◆ TASK ITEM
Copy out all the lines in the records that include the word "This".

DATA TO USE: Begin

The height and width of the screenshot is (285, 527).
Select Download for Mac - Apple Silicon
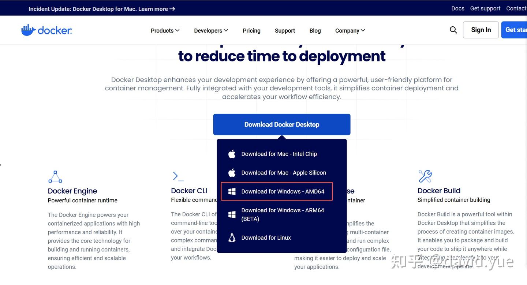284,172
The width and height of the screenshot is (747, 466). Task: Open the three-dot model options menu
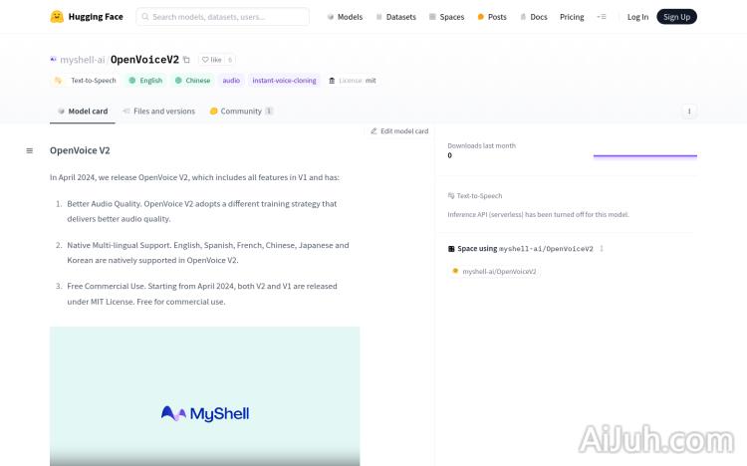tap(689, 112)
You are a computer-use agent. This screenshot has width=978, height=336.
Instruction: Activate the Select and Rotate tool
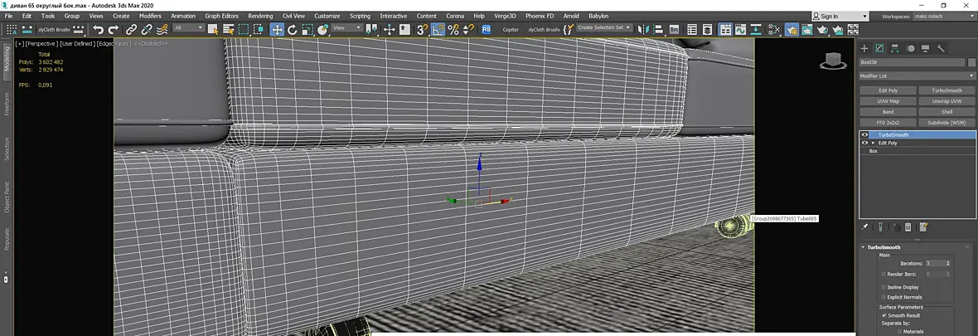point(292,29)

DATA TO USE: End
DATA TO USE: Begin

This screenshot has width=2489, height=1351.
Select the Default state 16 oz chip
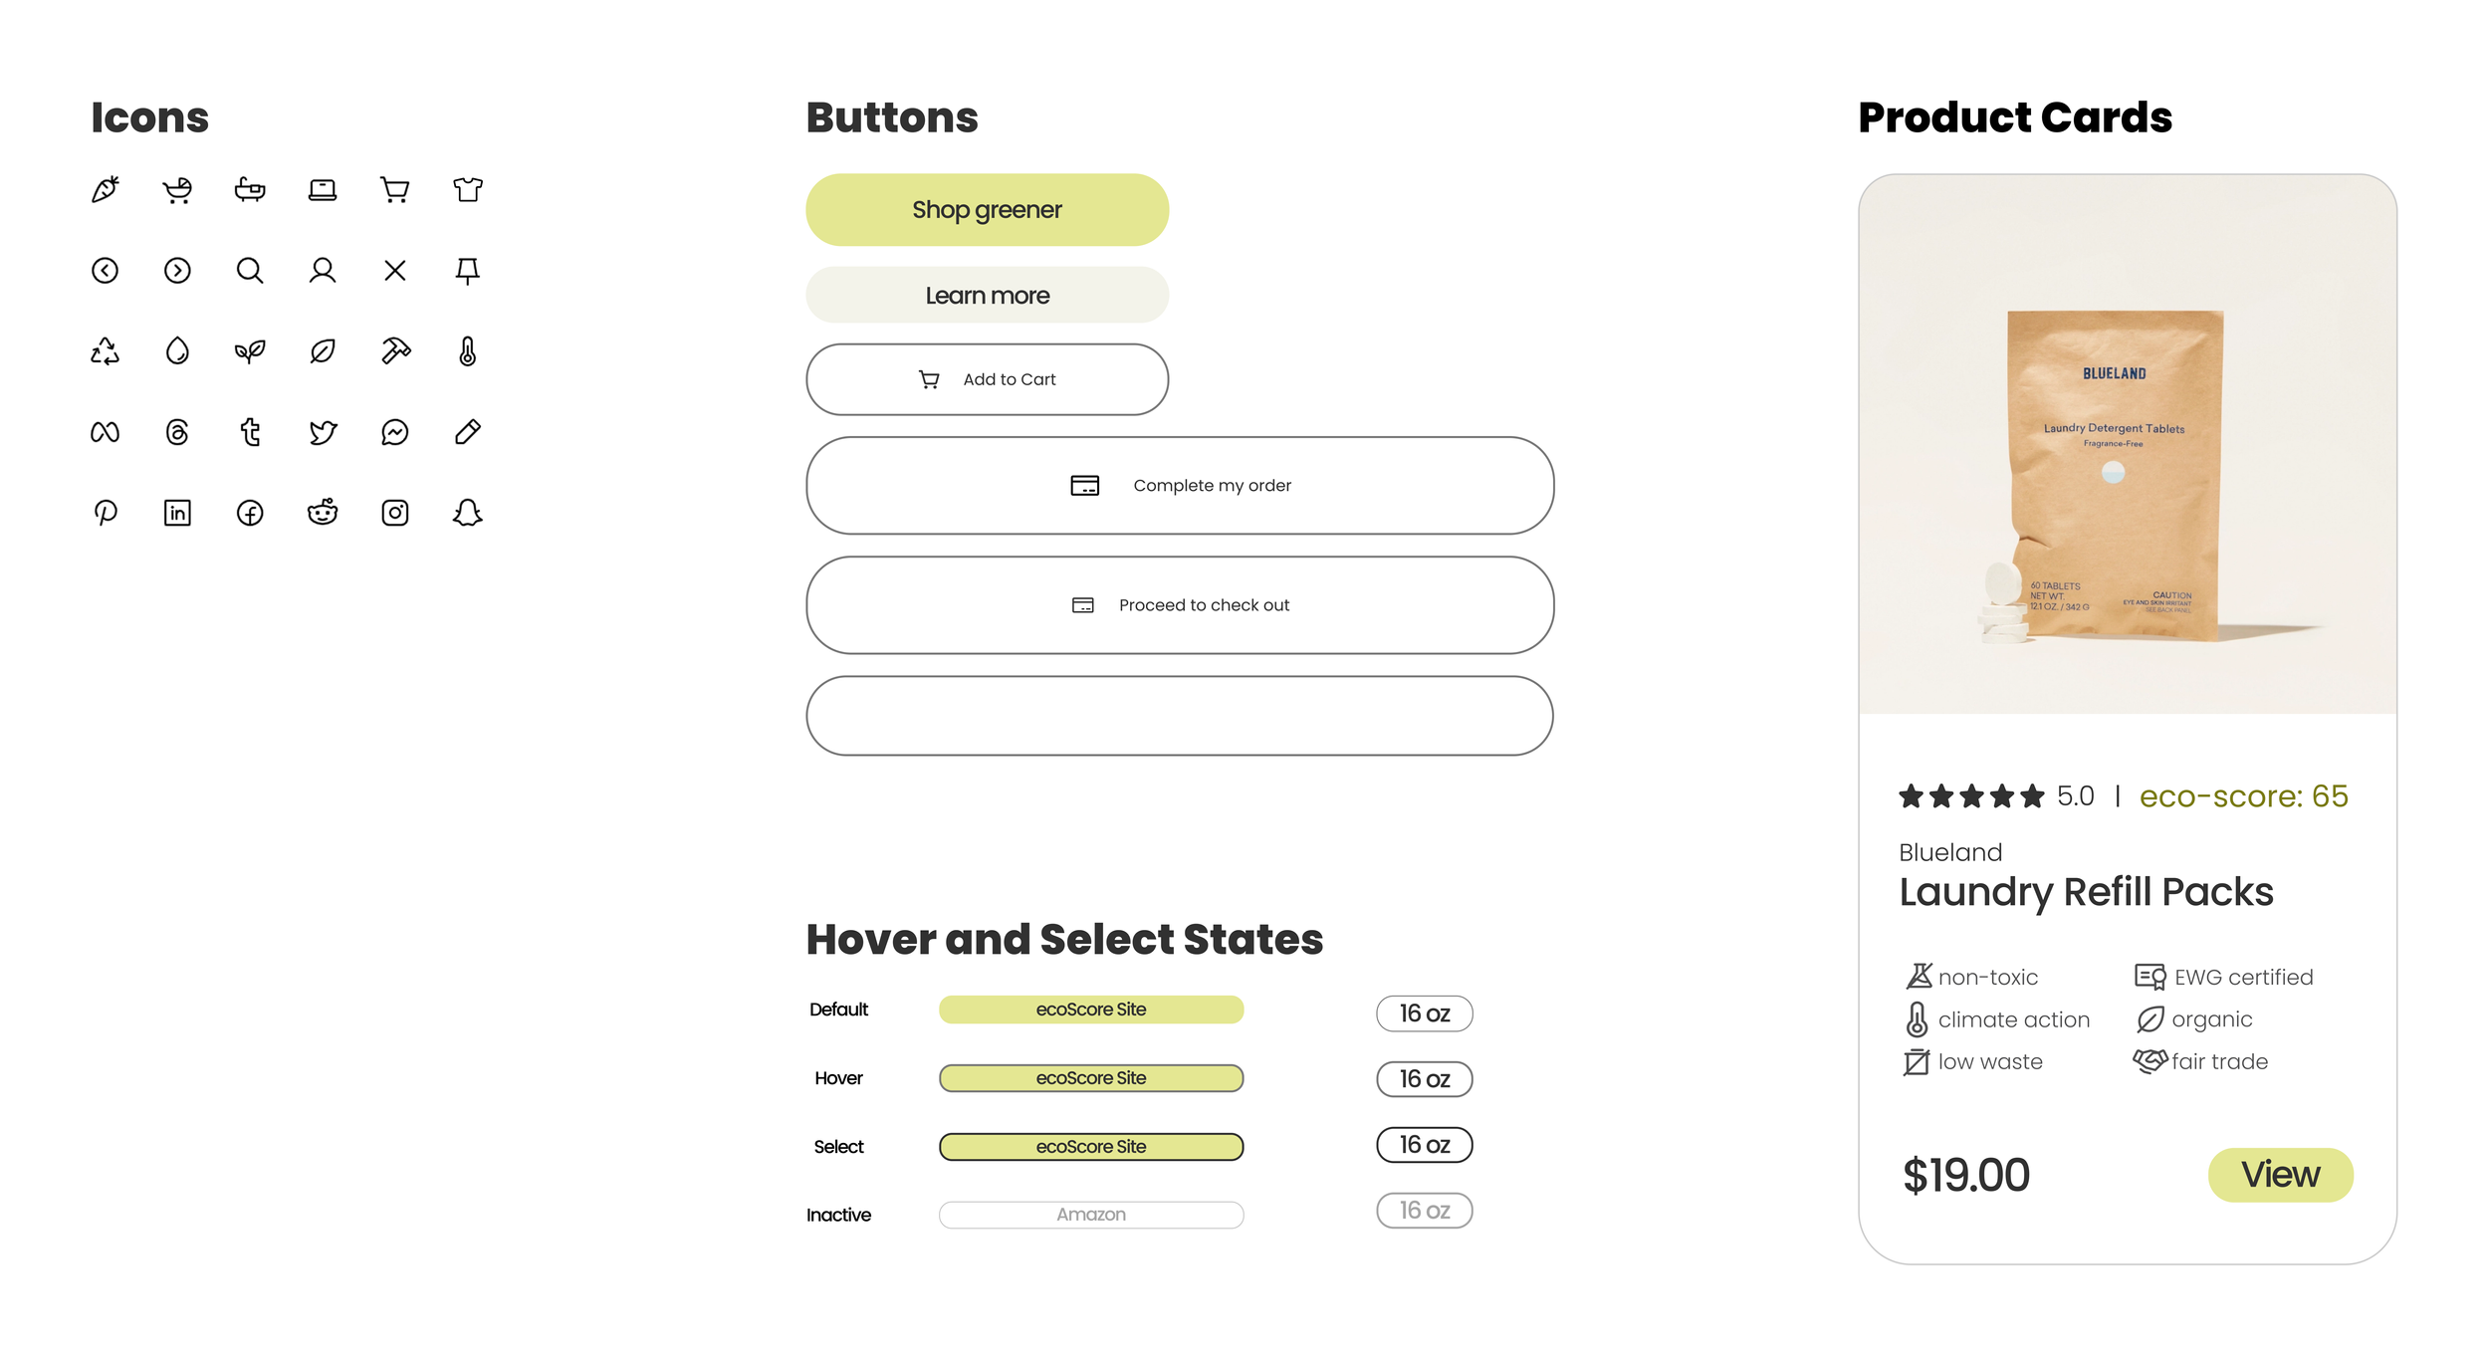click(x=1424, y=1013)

DATA TO USE: End

◆ EXERCISE ANSWER
You are a computer-use agent. This screenshot has width=978, height=336.
This screenshot has width=2489, height=1351.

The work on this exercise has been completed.